## Text excerpt
Source | FastCompany : By Lydia Dishman
Paid parental leave is a polarizing benefit. Perhaps that’s why so many workers with children say they’ve never taken it.
A new report from the recruiting platform Jobvite found that 56% of the job seekers with children surveyed have never taken parental leave. The majority (87%) who did take time off said that they took less than 12 weeks (the standard unpaid amount of time off allowed by the Family Medical Leave Act).
It’s not for lack of publicity. Paid parental leave has made news on the recent presidential campaign trail as candidates point out how the U.S. lags behind other developed nations when it comes to offering workers a range of benefits that includes paid parental leave alongside vacation, health care, and unemployment protections. The media has also covered stories about companies large and small—particularly in the tech sector—that have taken up the slack by creating and implementing paid parental leave plans of their own.
Although research indicates that offering paid leave doesn’t affect a company’s profitability or performance, it’s still a tough sell to businesses: Currently only 12% of U.S. employees get it, according to government data. Yet even if it is offered at their workplace, there is no guarantee that employees will take it.
Jobvite’s data offers some insight into who’s not taking it and why this particular benefit isn’t being used. It’s part of a larger report called the “Job Seeker Nation Study” that was conducted by polling company Inc. on behalf of Jobvite. The nationwide online survey of 2,305 adults (over age 18), of whom 1,386 were U.S. employees, asked about attitudes toward future job opportunities and the use of social networks and mobile devices to find jobs, among other questions. The data were weighted so the demographics of this audience closely match the nationwide population of adults (ages 18+) with respect to gender, age, and region.
Drilling down into the survey data reveals that not only did a majority of parents take less time off than they were offered, 26% said they took off less than two weeks total. Unsurprisingly, 36% of men reported shorting themselves on time off to be with their new sons or daughters, but 32% of men said they took between 2–6 weeks off. That number dropped to 22% for 7–12 weeks of paternity leave. It turns out that Mark Zuckerberg is among the minority with his two-month hiatus before returning to Facebook.
Women fall squarely into the mid-range for maternity leave, with the greatest percentage (36%) reporting they take between 2–6 weeks and 31% taking 7–12 weeks off. Once again, a prominent tech CEO falls into the minority: Yahoo chief Marissa Mayer, who gave birth to twins in December, announced that she’d take “limited time away” because of an uncomplicated pregnancy and the demands of a company undergoing a “transformation.” Mayer only took two weeks off after the birth of her first child.

[Saved entries]

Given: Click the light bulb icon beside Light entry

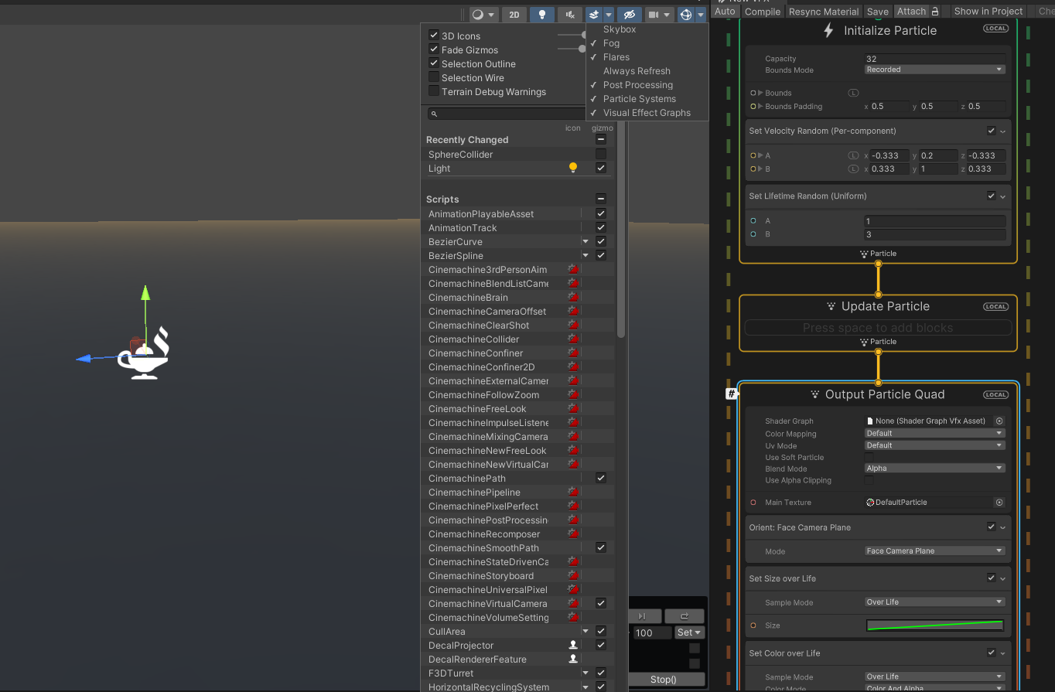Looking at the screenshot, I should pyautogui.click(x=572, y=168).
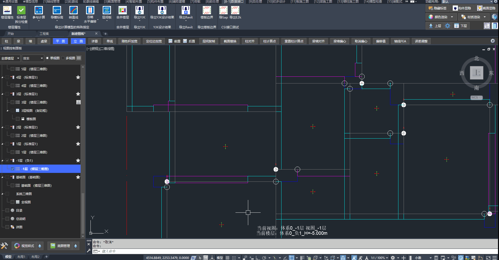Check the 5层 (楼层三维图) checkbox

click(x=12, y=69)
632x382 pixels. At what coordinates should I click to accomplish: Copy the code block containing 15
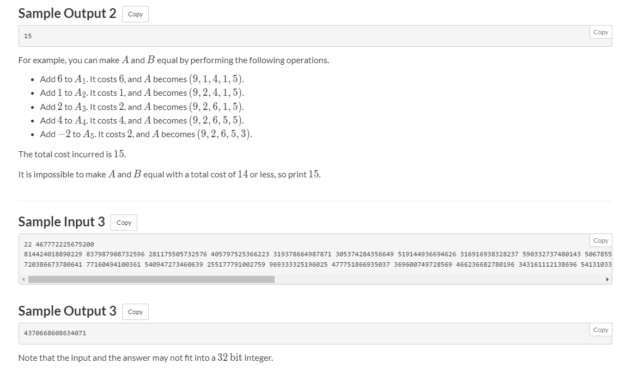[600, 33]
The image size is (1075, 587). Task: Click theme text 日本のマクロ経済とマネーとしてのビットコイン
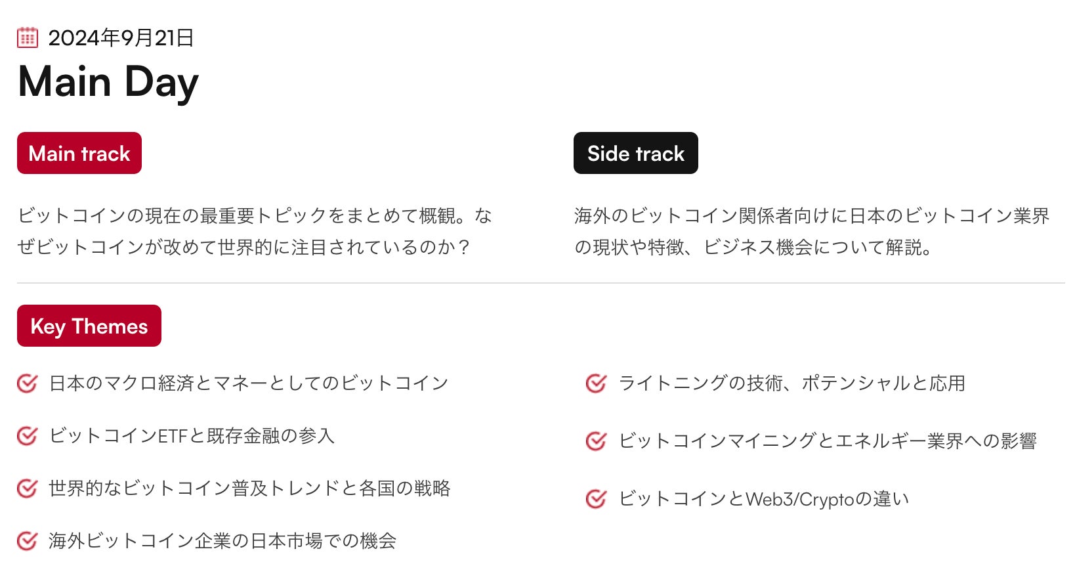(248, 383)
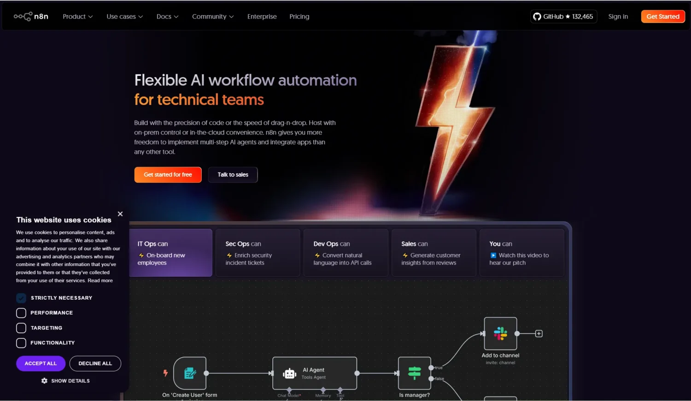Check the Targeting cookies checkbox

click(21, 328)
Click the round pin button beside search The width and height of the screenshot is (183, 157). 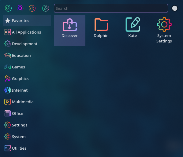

## Things to do
A - Using the parental leave article, state whether each statement agrees with the text, answering yes or no and quoting the deciding words exactly.
(i) Jobvite found that 56% of the job seekers with children it surveyed have never taken parental leave.
(ii) All 2,305 adults in the survey were U.S. employees.
(iii) Marissa Mayer took two weeks off after the birth of her first child.
B - Retype the parental leave article from "Although research indicates" up to and including "will take it.".
C - Answer these questions from the parental leave article.
(i) What share of U.S. employees get paid parental leave, according to government data?
(ii) Who conducted the "Job Seeker Nation Study" on behalf of Jobvite?
(iii) What percentage of women reported taking 7–12 weeks of maternity leave?

## Exercise results
A -
(i) Yes: "56% of the job seekers with children surveyed have never taken parental leave"
(ii) No: "2,305 adults (over age 18), of whom 1,386 were U.S. employees"
(iii) Yes: "Mayer only took two weeks off after the birth of her first child."

B -
Although research indicates that offering paid leave doesn’t affect a company’s profitability or performance, it’s still a tough sell to businesses: Currently only 12% of U.S. employees get it, according to government data. Yet even if it is offered at their workplace, there is no guarantee that employees will take it.

C -
(i) 12%
(ii) The polling company Inc.
(iii) 31%